Son de cloche identique du côté du ministère des Affaires sociales et de la microfinance (Masm) qui estime que ces genres de cas se règlent entre famille. «Nos textes ne prévoient pas ça. Le code de la famille n’en a pas fait cas. Cette pratique se règle entre époux et épouse. D’autant plus que ce n’est pas dans la loi. Donc, on ne peut pas convoquer un tel mari pour ce cas. C’est une mauvaise forme d’exploiter la femme», dira Judith Padey Metenou, en fonction à la Direction des personnes handicapées et des personnes âgées du ministère des Affaires sociales, qui a pu répondre à nos préoccupations, en lieu et place du Chef service du Centre de promotion sociale empêché. Pour elle, si un homme refuse à sa femme de travailler, il doit tout supporter. Malheureusement, ce n’est pas le cas partout. «Le hic est que, certains hommes prennent en charge tout mais d’autres, ne font rien pour supporter les charges du foyer et refusent dans le même temps que la femme travaille», se désole-t-elle tout en invitant les partenaires au dialogue.
Quid du droit au travail…
David Affodjou, auteur de l’ouvrage «Le droit béninois du travail» affirme que le droit au travail peut être appréhendé comme une prérogative constitutionnelle et universelle reconnue à tout individu. A l’en croire, c’est la faculté dont dispose le citoyen en âge de travailler de prétendre ou d’exiger un travail décent devant lui permettre de subvenir à ses besoins essentiels et existentiels ainsi qu’à ceux de sa famille.
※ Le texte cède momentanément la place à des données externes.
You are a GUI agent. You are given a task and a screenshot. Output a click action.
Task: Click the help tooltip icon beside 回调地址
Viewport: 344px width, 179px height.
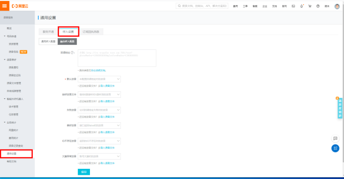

L’article 23 de la Déclaration universelle des Droits de l’Homme proclame que «toute personne a droit au travail, au libre choix de son travail, à des conditions équitables et satisfaisantes de travail et à la protection contre le chômage». De même, le Pacte International relatif aux droits économiques, sociaux et culturels, après avoir précisé dans son article 6, aliéna 1er que les Etats parties au présent Pacte reconnaissent le droit au travail qui comprend le droit qu’a toute personne d’obtenir la possibilité de gagner sa vie par un travail librement choisi ou accepté, et prendront des mesures appropriées pour sauvegarder ce droit, il importe donc que les voix s’élèvent pour recadrer cette pratique qui de nos jours prend de l’ampleur. C’est aussi ça, la liberté de la femme.